The decree by U.S. District Court Judge Marilyn Hall Patel calling the export restrictions invalid was the culmination of a dispute that arose in the halls of academia in 1995. That year, mathematician Daniel Bernstein sued the State
Department over the right to publish and discuss with other scientists the technology behind his encryption program, dubbed Snuffle. Bernstein argued in his lawsuit that the export controls limited his ability to disseminate his work.
Patel wrote in Monday's ruling, and in another ruling last December on an earlier version of the Clinton administration's crypto export policy, that
data scrambling software programs are akin to "music and mathematical equations," and therefore enjoy First Amendment free speech protections.
Bernstein's lawyer, Cindy Cohn, called the decree a step in the right direction for U.S. encryption export policy, which bans the export of strong encryption programs on the grounds that their widespread use would hamper law enforcement efforts to hunt down criminals. She also said it was an acknowledgement that the government erred in trying to regulate the dissemination of a scientific product.
Officials at the Electronic Frontier Foundation went further, saying in a statement "The decision knocks out a major part of the Clinton administration's effort to force companies to design government surveillance into computers, telephones and consumer electronics." They went on to call the ruling "a victory for free speech, academic freedom, human rights and the prevention of crime."
To Bidzos, though, Patel's 32-page ruling represents "another brick in the government's wall" of arguments in favor of export controls.
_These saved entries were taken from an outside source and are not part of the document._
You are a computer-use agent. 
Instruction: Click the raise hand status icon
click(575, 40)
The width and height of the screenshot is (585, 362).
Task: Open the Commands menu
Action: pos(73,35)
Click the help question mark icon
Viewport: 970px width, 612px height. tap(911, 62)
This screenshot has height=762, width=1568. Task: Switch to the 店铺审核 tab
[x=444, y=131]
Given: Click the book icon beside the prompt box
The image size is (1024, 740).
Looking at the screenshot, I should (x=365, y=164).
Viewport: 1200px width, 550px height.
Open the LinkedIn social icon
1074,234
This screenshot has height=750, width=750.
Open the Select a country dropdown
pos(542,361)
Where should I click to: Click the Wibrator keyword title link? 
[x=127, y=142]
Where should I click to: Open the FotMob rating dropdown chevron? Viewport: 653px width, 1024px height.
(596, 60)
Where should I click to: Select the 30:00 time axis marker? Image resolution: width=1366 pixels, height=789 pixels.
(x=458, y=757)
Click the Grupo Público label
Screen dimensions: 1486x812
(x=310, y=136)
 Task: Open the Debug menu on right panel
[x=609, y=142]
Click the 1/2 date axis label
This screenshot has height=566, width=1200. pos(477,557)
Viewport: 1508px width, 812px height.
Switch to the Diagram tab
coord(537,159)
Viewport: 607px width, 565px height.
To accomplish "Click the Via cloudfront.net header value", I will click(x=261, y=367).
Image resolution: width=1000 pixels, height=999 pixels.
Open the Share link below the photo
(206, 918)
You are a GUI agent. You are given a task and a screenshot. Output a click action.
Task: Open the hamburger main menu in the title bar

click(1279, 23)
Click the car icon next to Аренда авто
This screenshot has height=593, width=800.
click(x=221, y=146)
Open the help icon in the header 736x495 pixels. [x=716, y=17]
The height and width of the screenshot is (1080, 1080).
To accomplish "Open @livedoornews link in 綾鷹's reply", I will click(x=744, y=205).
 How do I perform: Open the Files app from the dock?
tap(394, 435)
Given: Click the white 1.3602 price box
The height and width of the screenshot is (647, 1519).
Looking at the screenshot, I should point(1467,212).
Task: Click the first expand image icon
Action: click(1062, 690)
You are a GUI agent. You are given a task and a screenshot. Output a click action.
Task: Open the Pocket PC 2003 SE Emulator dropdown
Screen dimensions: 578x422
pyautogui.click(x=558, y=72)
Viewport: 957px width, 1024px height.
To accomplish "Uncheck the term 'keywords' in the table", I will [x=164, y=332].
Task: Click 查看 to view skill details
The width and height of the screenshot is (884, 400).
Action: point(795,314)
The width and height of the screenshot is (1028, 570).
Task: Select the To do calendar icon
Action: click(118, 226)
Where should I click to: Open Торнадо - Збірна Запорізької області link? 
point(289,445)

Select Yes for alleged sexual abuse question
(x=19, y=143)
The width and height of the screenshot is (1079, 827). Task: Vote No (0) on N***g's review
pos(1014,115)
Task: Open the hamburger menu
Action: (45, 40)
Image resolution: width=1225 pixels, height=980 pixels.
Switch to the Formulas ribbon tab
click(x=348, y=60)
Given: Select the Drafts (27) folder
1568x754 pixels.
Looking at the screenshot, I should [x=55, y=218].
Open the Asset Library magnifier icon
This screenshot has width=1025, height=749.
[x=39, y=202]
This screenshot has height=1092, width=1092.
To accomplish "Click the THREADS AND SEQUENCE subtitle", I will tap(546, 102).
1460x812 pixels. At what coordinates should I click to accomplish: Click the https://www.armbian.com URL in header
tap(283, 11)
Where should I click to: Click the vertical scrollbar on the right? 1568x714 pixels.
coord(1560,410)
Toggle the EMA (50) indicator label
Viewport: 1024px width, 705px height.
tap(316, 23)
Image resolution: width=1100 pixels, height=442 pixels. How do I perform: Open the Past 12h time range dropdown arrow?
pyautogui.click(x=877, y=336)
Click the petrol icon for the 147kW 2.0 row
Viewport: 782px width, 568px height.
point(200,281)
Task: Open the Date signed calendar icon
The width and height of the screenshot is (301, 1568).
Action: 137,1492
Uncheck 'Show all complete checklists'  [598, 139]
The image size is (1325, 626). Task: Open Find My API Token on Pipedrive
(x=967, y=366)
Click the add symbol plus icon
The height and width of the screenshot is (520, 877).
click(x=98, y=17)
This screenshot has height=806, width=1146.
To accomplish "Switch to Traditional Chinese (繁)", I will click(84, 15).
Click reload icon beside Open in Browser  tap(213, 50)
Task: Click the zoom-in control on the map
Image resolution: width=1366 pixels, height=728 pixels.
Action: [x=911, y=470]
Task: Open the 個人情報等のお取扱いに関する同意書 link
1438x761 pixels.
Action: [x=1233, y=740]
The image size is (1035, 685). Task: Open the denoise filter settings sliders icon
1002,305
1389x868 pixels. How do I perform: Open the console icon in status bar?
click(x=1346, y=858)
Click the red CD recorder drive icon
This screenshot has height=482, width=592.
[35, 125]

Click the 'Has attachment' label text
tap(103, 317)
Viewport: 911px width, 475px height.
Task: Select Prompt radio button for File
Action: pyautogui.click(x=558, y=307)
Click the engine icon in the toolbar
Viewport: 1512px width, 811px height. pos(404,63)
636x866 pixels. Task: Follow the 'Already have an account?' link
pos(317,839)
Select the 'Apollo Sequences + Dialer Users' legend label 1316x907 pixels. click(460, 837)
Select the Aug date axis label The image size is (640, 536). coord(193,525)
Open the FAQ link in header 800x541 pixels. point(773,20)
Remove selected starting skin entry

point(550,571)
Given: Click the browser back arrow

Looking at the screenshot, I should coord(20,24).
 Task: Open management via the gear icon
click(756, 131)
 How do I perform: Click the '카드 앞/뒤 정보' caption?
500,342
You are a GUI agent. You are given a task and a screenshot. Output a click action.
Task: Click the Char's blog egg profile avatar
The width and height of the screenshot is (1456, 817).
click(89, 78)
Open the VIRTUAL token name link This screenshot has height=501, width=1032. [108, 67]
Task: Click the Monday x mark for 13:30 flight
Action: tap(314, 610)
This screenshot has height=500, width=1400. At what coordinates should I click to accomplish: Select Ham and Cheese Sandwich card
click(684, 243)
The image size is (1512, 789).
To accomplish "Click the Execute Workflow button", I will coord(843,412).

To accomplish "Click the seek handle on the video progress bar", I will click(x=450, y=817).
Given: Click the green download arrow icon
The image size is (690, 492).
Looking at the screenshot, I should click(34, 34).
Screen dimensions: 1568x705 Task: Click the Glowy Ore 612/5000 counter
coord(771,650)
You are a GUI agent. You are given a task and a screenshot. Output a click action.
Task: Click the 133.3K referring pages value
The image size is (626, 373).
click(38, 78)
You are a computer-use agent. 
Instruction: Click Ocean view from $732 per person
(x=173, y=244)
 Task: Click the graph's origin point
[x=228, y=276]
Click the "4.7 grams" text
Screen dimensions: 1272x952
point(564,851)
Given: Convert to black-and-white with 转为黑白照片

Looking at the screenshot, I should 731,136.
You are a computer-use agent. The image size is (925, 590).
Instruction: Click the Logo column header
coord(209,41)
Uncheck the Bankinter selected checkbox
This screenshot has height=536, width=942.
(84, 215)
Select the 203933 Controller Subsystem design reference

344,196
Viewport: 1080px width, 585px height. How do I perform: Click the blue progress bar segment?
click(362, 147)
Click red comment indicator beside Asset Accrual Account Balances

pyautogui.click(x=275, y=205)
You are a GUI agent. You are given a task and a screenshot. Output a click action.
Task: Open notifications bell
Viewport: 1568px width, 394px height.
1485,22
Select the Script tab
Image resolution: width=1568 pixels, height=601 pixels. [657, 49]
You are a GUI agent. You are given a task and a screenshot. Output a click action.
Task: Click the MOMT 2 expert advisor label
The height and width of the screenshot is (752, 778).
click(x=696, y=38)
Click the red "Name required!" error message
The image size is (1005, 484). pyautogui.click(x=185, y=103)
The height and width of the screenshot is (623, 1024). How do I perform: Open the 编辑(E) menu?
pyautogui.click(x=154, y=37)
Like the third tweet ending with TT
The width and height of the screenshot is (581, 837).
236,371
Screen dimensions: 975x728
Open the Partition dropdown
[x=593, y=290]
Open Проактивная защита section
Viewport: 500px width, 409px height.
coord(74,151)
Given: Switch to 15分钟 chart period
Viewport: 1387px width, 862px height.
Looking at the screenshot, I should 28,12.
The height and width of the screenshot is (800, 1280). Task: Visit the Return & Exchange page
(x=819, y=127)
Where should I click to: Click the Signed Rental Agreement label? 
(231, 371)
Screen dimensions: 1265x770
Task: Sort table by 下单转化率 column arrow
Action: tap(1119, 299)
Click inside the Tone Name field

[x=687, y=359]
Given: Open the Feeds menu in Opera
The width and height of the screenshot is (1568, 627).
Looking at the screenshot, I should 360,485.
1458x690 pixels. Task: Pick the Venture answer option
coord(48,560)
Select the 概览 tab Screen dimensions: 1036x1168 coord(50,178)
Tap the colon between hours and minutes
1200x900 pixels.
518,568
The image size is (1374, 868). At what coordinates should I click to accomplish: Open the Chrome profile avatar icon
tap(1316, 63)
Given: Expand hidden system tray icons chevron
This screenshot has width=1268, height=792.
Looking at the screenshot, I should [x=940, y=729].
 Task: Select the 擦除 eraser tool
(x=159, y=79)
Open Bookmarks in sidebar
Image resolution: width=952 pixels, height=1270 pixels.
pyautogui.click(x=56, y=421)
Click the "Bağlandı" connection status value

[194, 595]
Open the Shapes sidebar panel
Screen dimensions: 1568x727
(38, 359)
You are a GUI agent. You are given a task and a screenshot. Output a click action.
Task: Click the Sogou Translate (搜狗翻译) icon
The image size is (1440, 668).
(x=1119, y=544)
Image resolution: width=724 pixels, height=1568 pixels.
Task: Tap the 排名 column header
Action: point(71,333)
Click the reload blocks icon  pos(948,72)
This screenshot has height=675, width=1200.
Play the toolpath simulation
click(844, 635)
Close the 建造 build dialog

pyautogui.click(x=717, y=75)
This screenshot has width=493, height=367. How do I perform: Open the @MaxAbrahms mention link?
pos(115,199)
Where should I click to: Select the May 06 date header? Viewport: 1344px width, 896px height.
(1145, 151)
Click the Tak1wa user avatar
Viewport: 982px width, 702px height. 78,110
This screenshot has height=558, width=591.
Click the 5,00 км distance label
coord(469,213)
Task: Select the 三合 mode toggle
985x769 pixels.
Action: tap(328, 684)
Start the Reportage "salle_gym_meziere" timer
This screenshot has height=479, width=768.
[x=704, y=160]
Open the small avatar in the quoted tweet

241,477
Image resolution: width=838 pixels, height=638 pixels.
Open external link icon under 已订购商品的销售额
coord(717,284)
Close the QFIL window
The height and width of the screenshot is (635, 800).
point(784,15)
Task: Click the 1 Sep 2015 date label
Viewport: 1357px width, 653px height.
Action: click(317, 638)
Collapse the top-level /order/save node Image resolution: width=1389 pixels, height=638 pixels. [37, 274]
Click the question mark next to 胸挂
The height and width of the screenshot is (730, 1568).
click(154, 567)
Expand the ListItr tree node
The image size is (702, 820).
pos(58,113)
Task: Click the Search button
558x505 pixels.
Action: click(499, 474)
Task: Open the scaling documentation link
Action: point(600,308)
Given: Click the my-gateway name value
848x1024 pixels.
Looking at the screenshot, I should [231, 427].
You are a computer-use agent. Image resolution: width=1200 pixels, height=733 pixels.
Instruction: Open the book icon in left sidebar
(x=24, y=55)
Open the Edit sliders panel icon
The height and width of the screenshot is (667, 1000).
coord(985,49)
He noted that the decree does not bar the enforcement of current U.S. crypto export rules, but rather prohibits their enforcement against anyone seeking to discuss or publish Bernstein's software program.
Bidzos thinks the outlook for the U.S. software industry is likely to be decided when Congress returns from its summer break next month and takes up two pieces of legislation -- the so-called SAFE bill calling for elimination of current export controls, and a Senate bill sponsored by Sen. John McCain, R-Ariz., and Sen. Bob Kerrey, D-Neb., that would maintain current export controls while providing incentives for domestic use of key recovery schemes.
SAFE (the Security and Freedom through Encryption bill) cleared the House Committee on International Relations last month and could face a vote in the full House in September.
"I think we may be headed for a showdown between the McCain/Kerrey bill and the SAFE bill," Bidzos said.
Other experts were more upbeat.
The ruling provides "a very important legal precedent," said Declan McCullagh, a freelance columnist who writes frequently on Internet legal issues. "It will be persuasive when other courts look at export restrictions. It will also make it much easier for the industry to mount its own legal challenge and ask for permission to export browsers or E-mail programs with built-in encryption."
But McCullagh cautioned that the SAFE bill still needs to clear several key House committees and that President Clinton has voiced his intention to veto any pro-crypto legislation.